Por: Anny Giacomin e Ricardo Aiolfi

O líder indígena, escritor e ambientalista Ailton Krenak fez um convite radical durante o seminário “Desnaturada: Chamado Ancestral”, no Parque Cultural Casa do Governador, em Vila Velha: é hora de ter coragem de ser chamado de “louco” se isso significa despertar para outras formas de viver e evitar o colapso que se aproxima. O evento foi realizado pela Secult-ES, entre 14 e 16 de maio

Uma das imagens mais marcantes da palestra foi a descrição das cidades como “ruínas florestais”: metrópoles construídas literalmente sobre florestas destruídas, transformadas em máquinas de consumir energia.

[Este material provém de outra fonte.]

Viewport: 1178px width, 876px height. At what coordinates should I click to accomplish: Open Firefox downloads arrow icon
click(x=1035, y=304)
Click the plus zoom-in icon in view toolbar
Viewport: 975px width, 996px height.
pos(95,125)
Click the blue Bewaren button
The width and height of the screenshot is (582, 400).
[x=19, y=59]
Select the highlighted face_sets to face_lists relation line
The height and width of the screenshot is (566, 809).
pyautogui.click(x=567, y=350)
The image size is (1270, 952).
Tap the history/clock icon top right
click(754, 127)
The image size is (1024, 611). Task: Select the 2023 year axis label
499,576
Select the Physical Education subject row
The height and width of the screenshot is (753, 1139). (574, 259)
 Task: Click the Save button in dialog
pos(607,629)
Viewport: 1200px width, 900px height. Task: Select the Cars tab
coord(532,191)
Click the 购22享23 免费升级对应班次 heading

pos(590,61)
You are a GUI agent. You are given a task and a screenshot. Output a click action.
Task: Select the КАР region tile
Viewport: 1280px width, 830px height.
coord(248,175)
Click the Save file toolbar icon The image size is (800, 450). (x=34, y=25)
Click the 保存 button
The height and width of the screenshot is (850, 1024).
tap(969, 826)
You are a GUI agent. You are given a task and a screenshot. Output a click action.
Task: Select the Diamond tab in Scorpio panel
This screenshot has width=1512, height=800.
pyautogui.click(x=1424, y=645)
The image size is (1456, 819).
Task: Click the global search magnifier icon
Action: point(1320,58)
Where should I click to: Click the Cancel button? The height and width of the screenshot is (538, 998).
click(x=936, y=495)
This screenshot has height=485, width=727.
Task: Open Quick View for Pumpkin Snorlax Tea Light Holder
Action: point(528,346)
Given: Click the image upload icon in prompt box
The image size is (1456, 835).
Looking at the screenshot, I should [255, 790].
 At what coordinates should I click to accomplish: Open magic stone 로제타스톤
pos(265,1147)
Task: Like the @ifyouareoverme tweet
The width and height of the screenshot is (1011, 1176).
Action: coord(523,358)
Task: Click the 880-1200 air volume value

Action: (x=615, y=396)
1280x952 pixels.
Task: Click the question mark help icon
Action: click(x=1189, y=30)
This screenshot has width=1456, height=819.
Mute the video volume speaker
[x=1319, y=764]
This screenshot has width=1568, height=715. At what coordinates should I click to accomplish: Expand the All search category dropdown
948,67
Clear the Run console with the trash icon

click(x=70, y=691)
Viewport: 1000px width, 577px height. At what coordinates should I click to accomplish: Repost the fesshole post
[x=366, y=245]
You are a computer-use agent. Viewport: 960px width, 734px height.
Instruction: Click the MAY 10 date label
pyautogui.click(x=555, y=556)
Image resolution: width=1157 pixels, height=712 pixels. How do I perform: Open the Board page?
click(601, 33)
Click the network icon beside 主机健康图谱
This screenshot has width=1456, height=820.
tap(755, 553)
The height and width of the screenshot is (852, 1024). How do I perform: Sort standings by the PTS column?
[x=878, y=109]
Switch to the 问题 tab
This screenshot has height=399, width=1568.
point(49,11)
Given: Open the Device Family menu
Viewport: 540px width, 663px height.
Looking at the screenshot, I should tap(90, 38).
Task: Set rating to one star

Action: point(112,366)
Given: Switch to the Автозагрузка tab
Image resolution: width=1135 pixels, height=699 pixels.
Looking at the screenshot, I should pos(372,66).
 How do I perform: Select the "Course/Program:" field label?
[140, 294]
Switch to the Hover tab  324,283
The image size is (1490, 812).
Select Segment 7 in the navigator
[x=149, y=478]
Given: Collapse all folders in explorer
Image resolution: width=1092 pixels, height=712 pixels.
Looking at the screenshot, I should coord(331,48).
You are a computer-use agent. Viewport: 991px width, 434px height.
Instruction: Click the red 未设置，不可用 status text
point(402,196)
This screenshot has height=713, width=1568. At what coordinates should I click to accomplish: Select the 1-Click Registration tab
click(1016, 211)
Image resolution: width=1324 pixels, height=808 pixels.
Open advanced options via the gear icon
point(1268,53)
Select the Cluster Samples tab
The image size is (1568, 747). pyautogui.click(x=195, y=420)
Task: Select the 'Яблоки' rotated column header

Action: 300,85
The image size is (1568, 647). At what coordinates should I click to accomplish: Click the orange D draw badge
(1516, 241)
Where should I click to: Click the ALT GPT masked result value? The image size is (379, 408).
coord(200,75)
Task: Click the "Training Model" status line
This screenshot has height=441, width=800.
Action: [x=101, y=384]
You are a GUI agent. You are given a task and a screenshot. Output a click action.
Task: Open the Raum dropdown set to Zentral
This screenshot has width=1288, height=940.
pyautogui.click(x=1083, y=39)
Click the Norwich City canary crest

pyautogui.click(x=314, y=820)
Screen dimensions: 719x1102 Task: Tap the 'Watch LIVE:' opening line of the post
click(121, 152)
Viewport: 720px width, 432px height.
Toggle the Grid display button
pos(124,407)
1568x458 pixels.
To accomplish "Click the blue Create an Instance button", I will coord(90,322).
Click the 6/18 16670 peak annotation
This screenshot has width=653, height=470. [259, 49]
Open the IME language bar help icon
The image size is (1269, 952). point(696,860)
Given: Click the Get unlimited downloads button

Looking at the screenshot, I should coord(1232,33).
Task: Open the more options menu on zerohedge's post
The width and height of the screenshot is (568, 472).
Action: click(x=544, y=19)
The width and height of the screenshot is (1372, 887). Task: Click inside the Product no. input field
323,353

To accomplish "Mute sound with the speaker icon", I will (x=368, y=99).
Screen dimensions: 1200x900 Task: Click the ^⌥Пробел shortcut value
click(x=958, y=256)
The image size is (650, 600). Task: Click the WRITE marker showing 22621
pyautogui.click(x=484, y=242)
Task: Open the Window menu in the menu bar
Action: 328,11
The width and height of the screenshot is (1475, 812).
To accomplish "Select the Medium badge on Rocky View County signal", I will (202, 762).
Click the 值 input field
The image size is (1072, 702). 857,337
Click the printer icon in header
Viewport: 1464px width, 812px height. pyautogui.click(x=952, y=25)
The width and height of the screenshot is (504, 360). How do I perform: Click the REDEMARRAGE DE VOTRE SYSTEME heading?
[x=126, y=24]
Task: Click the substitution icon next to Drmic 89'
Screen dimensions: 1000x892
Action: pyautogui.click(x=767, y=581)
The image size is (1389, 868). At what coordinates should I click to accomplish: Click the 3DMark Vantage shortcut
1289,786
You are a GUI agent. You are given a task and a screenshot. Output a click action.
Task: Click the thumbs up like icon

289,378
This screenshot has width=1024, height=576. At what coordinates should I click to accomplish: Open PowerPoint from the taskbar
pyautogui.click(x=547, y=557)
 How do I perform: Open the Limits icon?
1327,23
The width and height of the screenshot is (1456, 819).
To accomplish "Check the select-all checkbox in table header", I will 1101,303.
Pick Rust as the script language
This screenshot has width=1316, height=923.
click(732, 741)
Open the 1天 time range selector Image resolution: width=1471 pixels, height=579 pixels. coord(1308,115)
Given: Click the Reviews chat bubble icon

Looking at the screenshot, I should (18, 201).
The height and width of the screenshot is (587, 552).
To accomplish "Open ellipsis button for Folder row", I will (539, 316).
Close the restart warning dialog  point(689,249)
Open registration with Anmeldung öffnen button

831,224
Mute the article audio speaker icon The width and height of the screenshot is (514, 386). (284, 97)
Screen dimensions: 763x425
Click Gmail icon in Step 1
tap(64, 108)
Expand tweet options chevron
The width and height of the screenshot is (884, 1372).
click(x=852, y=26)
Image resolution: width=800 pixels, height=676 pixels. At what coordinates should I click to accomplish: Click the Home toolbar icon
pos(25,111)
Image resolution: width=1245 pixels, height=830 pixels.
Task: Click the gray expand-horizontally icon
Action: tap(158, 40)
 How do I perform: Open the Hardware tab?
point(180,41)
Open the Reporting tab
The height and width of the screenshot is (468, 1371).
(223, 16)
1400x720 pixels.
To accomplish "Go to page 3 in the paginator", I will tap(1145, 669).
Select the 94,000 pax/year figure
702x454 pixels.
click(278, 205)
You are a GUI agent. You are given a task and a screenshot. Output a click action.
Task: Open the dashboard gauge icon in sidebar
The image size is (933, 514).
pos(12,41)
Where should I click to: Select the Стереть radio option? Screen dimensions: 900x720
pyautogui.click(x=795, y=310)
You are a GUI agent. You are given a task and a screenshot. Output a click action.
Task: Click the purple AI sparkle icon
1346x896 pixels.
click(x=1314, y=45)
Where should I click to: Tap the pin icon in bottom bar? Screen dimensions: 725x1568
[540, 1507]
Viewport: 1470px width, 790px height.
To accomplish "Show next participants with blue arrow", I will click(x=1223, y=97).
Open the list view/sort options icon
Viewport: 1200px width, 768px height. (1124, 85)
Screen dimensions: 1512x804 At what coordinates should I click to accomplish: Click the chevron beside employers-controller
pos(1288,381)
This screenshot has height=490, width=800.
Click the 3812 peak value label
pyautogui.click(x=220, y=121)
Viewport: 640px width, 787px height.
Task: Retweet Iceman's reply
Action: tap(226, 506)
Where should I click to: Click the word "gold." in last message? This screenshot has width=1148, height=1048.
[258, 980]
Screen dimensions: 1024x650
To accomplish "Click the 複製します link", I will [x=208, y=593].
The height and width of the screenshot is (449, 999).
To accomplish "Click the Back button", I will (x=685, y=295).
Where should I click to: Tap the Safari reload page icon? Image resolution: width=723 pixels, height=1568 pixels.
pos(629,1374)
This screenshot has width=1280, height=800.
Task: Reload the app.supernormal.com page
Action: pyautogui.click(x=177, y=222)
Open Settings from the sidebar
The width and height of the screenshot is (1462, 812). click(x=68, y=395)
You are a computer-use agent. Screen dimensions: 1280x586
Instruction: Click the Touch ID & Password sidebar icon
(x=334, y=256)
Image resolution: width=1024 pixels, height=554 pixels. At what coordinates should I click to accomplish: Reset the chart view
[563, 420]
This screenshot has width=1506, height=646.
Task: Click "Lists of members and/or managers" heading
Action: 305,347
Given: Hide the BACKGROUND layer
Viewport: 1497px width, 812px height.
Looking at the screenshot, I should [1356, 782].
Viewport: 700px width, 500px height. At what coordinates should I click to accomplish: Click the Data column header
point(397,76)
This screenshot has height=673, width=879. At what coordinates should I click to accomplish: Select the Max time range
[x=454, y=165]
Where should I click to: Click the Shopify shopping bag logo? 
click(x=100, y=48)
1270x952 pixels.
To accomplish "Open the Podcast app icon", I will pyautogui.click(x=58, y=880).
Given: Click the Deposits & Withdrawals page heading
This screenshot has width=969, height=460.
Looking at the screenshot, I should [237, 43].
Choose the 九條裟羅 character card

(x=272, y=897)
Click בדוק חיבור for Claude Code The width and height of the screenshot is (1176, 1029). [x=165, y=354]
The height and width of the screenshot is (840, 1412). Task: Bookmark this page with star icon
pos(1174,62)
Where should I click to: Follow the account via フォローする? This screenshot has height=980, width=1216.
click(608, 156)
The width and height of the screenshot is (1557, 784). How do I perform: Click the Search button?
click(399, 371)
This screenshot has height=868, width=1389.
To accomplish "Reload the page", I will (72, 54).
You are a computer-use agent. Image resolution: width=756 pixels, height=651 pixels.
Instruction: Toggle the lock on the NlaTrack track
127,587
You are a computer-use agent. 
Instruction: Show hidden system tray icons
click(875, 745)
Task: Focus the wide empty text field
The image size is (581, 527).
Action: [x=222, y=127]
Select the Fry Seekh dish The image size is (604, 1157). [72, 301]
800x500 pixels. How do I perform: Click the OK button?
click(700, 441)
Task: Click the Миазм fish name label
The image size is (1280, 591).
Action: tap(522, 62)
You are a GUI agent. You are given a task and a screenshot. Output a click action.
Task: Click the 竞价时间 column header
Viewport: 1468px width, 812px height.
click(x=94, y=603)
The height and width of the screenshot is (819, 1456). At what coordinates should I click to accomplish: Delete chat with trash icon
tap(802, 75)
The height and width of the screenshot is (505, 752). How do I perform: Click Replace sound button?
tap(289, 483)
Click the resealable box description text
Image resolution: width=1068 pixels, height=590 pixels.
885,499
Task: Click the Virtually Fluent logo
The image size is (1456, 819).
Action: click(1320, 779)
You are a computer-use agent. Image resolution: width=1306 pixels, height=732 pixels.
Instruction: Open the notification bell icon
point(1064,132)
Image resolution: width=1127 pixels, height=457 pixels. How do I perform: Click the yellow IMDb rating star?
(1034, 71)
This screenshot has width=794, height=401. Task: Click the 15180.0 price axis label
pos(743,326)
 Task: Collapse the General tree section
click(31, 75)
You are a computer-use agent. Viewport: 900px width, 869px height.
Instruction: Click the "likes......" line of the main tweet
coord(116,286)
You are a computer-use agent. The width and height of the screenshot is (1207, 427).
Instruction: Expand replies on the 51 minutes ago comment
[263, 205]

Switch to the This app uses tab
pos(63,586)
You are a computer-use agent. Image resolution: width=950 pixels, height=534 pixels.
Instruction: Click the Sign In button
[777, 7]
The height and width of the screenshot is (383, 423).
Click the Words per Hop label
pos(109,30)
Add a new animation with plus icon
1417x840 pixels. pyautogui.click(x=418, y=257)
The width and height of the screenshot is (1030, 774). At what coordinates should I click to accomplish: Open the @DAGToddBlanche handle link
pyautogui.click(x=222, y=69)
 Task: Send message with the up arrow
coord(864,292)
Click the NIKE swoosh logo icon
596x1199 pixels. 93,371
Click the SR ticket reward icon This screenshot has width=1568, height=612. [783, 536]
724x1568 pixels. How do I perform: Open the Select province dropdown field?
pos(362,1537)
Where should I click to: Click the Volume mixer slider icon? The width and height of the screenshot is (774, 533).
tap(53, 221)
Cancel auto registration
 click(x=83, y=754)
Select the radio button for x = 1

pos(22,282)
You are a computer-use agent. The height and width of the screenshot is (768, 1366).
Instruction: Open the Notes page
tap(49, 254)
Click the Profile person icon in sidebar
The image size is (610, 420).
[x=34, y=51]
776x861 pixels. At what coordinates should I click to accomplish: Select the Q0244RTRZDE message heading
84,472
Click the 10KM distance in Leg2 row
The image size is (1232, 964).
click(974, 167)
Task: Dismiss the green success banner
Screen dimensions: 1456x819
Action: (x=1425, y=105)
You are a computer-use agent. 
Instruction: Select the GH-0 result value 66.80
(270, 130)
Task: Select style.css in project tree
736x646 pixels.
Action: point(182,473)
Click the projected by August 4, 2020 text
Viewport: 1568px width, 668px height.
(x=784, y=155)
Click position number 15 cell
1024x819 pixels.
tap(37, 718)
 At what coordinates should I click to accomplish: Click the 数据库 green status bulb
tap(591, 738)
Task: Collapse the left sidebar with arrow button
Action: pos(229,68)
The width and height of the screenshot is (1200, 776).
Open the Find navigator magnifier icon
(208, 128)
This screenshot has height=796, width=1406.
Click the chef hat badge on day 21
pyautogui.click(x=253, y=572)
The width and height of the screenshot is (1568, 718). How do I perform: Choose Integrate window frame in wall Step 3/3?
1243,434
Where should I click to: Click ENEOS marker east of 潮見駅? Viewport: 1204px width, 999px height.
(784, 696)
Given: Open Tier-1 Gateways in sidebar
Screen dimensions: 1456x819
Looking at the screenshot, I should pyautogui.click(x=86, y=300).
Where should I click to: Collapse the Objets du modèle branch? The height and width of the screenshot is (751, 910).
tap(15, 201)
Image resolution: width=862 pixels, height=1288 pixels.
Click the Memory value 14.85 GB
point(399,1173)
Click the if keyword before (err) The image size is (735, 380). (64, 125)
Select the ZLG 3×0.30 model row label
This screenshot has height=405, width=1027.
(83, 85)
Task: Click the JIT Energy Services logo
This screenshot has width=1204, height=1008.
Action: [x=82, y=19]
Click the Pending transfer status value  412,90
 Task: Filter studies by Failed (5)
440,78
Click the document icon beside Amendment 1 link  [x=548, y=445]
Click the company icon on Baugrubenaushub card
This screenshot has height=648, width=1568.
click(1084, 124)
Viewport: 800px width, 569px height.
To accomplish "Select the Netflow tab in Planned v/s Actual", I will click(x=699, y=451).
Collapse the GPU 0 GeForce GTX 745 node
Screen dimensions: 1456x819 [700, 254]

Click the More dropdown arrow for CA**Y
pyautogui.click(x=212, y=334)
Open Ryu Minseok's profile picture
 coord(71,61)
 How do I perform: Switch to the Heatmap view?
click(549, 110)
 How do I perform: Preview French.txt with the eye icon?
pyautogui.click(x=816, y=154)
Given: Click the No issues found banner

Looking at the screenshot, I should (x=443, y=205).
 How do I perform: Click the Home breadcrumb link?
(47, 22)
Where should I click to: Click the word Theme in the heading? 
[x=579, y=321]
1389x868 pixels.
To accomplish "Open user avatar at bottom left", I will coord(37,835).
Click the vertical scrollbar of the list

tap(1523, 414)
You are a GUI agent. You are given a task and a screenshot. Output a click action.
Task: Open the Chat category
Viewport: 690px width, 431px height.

Krenak lembra que 80% da população mundial vive em centros urbanos que produzem muito pouco do que consomem. Tudo vem de fora: comida, energia, matéria-prima. O resultado? Uma humanidade desconectada de suas fontes de vida, em que crianças não sabem de onde vem o leite que bebem.

Esse modelo alimenta a “sociedade da mercadoria”, em que viver virou sinônimo de consumir. A consequência é devastadora: já consumimos mais recursos do que o planeta consegue regenerar em um ano.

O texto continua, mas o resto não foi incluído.